• **Required work**
Your response should consist solely of the records, written out exactly.

═════ Information

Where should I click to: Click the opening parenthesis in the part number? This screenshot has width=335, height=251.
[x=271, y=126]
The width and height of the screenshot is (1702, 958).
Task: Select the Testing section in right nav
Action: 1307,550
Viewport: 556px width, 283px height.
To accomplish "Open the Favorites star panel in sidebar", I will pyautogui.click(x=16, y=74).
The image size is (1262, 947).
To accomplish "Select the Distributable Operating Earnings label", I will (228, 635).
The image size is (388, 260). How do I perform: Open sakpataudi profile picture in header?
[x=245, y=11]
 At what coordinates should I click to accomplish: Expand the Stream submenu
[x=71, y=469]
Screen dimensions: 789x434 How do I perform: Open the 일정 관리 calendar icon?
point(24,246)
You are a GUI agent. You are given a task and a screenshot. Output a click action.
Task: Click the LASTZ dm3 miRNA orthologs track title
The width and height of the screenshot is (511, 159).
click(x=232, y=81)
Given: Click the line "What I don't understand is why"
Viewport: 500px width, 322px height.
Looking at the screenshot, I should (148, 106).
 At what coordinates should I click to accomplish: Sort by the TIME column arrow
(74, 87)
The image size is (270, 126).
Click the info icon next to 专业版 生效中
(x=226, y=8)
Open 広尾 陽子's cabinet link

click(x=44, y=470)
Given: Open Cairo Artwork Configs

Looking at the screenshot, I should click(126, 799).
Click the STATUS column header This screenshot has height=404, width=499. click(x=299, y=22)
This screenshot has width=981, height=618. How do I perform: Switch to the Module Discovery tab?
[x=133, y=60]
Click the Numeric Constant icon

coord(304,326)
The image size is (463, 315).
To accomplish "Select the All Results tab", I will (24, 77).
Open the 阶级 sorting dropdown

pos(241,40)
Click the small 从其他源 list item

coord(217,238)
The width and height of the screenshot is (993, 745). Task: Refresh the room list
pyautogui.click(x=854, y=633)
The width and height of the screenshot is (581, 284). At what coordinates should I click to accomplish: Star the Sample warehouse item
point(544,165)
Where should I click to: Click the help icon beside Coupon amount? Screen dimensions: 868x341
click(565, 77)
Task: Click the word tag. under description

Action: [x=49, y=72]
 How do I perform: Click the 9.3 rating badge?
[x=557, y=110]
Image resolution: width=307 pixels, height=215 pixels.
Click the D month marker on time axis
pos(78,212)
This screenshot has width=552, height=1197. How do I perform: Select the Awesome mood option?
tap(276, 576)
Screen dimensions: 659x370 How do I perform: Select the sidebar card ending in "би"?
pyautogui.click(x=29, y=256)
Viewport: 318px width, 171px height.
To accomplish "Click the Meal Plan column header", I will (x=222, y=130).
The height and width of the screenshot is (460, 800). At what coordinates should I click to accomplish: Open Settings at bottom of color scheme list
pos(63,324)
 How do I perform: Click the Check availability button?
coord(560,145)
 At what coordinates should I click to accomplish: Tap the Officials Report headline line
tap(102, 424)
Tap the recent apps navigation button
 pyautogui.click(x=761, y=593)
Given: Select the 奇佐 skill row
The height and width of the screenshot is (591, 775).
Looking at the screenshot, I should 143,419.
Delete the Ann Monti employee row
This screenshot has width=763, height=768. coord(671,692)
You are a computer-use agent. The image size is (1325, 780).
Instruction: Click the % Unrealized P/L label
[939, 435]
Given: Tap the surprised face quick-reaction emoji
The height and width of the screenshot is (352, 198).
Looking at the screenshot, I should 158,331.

══════════

• **Task solution**
Where should I click to: Click the opening parenthesis in the part number? This screenshot has width=335, height=251.
[x=271, y=126]
The width and height of the screenshot is (1702, 958).
Task: Select the Testing section in right nav
Action: 1307,550
Viewport: 556px width, 283px height.
To accomplish "Open the Favorites star panel in sidebar", I will pyautogui.click(x=16, y=74).
The image size is (1262, 947).
To accomplish "Select the Distributable Operating Earnings label", I will (228, 635).
The image size is (388, 260). How do I perform: Open sakpataudi profile picture in header?
[x=245, y=11]
 At what coordinates should I click to accomplish: Expand the Stream submenu
[x=71, y=469]
Screen dimensions: 789x434 How do I perform: Open the 일정 관리 calendar icon?
point(24,246)
You are a GUI agent. You are given a task and a screenshot. Output a click action.
Task: Click the LASTZ dm3 miRNA orthologs track title
The width and height of the screenshot is (511, 159).
click(x=232, y=81)
Given: Click the line "What I don't understand is why"
Viewport: 500px width, 322px height.
Looking at the screenshot, I should (148, 106).
 At what coordinates should I click to accomplish: Sort by the TIME column arrow
(74, 87)
The image size is (270, 126).
Click the info icon next to 专业版 生效中
(x=226, y=8)
Open 広尾 陽子's cabinet link

click(x=44, y=470)
Given: Open Cairo Artwork Configs

Looking at the screenshot, I should click(126, 799).
Click the STATUS column header This screenshot has height=404, width=499. click(x=299, y=22)
This screenshot has width=981, height=618. How do I perform: Switch to the Module Discovery tab?
[x=133, y=60]
Click the Numeric Constant icon

coord(304,326)
The image size is (463, 315).
To accomplish "Select the All Results tab", I will (24, 77).
Open the 阶级 sorting dropdown

pos(241,40)
Click the small 从其他源 list item

coord(217,238)
The width and height of the screenshot is (993, 745). Task: Refresh the room list
pyautogui.click(x=854, y=633)
The width and height of the screenshot is (581, 284). At what coordinates should I click to accomplish: Star the Sample warehouse item
point(544,165)
Where should I click to: Click the help icon beside Coupon amount? Screen dimensions: 868x341
click(565, 77)
Task: Click the word tag. under description

Action: [x=49, y=72]
 How do I perform: Click the 9.3 rating badge?
[x=557, y=110]
Image resolution: width=307 pixels, height=215 pixels.
Click the D month marker on time axis
pos(78,212)
This screenshot has width=552, height=1197. How do I perform: Select the Awesome mood option?
tap(276, 576)
Screen dimensions: 659x370 How do I perform: Select the sidebar card ending in "би"?
pyautogui.click(x=29, y=256)
Viewport: 318px width, 171px height.
To accomplish "Click the Meal Plan column header", I will (x=222, y=130).
The height and width of the screenshot is (460, 800). At what coordinates should I click to accomplish: Open Settings at bottom of color scheme list
pos(63,324)
 How do I perform: Click the Check availability button?
coord(560,145)
 At what coordinates should I click to accomplish: Tap the Officials Report headline line
tap(102, 424)
Tap the recent apps navigation button
 pyautogui.click(x=761, y=593)
Given: Select the 奇佐 skill row
The height and width of the screenshot is (591, 775).
Looking at the screenshot, I should 143,419.
Delete the Ann Monti employee row
This screenshot has width=763, height=768. coord(671,692)
You are a computer-use agent. The image size is (1325, 780).
Instruction: Click the % Unrealized P/L label
[939, 435]
Given: Tap the surprised face quick-reaction emoji
The height and width of the screenshot is (352, 198).
Looking at the screenshot, I should 158,331.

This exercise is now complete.